• Extracted text
[PATCH 2/3] drm/amdgpu: Complete Carrizo EDC (Error Detection and Correction) workarounds.

David Panariti David.Panariti at amd.com
Tue Jun 6 20:32:51 UTC 2017


The workarounds are unconditionally performed on CZs with EDC enabled.
EDC detects uncorrected ECC errors and uses data poisoning to prevent
corrupted compute results from being used (read).
EDC enabled CZs are often used in embedded environments.

Signed-off-by: David Panariti <David.Panariti at amd.com>
---
 drivers/gpu/drm/amd/amdgpu/amdgpu.h   |  13 ++++
 drivers/gpu/drm/amd/amdgpu/gfx_v8_0.c | 136 +++++++++++++++++++++++-----------
 2 files changed, 107 insertions(+), 42 deletions(-)

diff --git a/drivers/gpu/drm/amd/amdgpu/amdgpu.h b/drivers/gpu/drm/amd/amdgpu/amdgpu.h
index 0d64bbba..a6f51eb 100644
--- a/drivers/gpu/drm/amd/amdgpu/amdgpu.h
+++ b/drivers/gpu/drm/amd/amdgpu/amdgpu.h
@@ -2060,5 +2060,18 @@ int amdgpu_dm_display_resume(struct amdgpu_device *adev );
 static inline int amdgpu_dm_display_resume(struct amdgpu_device *adev) { return 0; }
 #endif
 
+/* Carrizo EDC support */
+struct reg32_counter_name_map {
+	uint32_t rnmap_addr;	     /* Counter register address */
+	const char *rnmap_name;	     /* Name of the counter */
+	size_t rnmap_num_instances;  /* Number of block instances */
+};
+
+#define DEF_mmREG32_NAME_MAP_ELEMENT(reg, num_instances) {	\
+		.rnmap_addr = mm##reg,				\
+		.rnmap_name = #reg,				\
+		.rnmap_num_instances = num_instances		\
+}
+
 #include "amdgpu_object.h"

• Record extracts
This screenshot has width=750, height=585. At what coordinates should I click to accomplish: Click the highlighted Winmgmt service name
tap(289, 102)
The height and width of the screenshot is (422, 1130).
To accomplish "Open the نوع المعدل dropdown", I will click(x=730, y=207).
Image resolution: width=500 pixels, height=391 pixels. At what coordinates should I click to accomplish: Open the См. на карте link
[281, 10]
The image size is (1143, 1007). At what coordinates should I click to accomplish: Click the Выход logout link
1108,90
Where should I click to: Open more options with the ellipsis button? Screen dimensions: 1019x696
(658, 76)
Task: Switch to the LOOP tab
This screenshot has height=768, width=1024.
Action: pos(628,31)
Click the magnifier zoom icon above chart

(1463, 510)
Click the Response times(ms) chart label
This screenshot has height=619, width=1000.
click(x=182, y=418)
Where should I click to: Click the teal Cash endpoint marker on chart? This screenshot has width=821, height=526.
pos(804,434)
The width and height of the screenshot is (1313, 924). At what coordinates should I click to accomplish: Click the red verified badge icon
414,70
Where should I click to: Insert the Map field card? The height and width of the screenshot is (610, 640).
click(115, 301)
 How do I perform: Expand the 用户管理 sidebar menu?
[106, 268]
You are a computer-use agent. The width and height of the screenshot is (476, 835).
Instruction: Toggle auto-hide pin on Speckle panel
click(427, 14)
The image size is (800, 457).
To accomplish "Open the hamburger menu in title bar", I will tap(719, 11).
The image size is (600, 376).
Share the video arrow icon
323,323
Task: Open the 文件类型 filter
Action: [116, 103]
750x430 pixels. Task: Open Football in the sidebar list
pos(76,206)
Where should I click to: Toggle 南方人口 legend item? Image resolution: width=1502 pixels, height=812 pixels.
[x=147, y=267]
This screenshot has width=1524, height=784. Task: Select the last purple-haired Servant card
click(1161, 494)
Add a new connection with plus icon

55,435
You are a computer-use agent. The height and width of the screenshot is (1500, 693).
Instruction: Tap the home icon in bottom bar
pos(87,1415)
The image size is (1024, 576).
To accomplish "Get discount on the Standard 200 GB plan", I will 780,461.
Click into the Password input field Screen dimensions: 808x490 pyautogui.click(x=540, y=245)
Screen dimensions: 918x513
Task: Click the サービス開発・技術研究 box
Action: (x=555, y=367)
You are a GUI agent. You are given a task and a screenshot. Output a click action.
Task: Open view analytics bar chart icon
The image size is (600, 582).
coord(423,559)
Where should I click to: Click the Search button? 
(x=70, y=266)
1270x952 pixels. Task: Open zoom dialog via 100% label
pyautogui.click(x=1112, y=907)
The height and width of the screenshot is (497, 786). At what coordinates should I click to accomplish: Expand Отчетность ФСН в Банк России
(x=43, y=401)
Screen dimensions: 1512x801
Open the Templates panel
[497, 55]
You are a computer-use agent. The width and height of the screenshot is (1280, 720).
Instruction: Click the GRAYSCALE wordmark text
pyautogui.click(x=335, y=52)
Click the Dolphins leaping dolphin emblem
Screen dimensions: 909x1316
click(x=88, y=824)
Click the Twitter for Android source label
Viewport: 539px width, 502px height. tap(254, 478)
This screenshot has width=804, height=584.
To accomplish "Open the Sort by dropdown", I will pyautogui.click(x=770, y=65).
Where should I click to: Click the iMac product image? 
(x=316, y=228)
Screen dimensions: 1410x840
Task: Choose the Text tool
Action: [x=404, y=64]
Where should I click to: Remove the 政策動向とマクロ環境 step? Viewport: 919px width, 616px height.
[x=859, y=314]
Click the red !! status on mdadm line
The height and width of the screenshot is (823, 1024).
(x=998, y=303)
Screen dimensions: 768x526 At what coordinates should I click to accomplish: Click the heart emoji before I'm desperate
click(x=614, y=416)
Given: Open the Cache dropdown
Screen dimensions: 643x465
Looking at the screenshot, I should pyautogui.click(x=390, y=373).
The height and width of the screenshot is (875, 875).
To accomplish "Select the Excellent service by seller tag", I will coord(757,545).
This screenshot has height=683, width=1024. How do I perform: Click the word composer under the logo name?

• Stated task
Render into Spanish this sentence from the Carrizo EDC patch above: "EDC enabled CZs are often used in embedded environments."

• Solution to this problem
Los CZ con EDC habilitado se usan a menudo en entornos embebidos.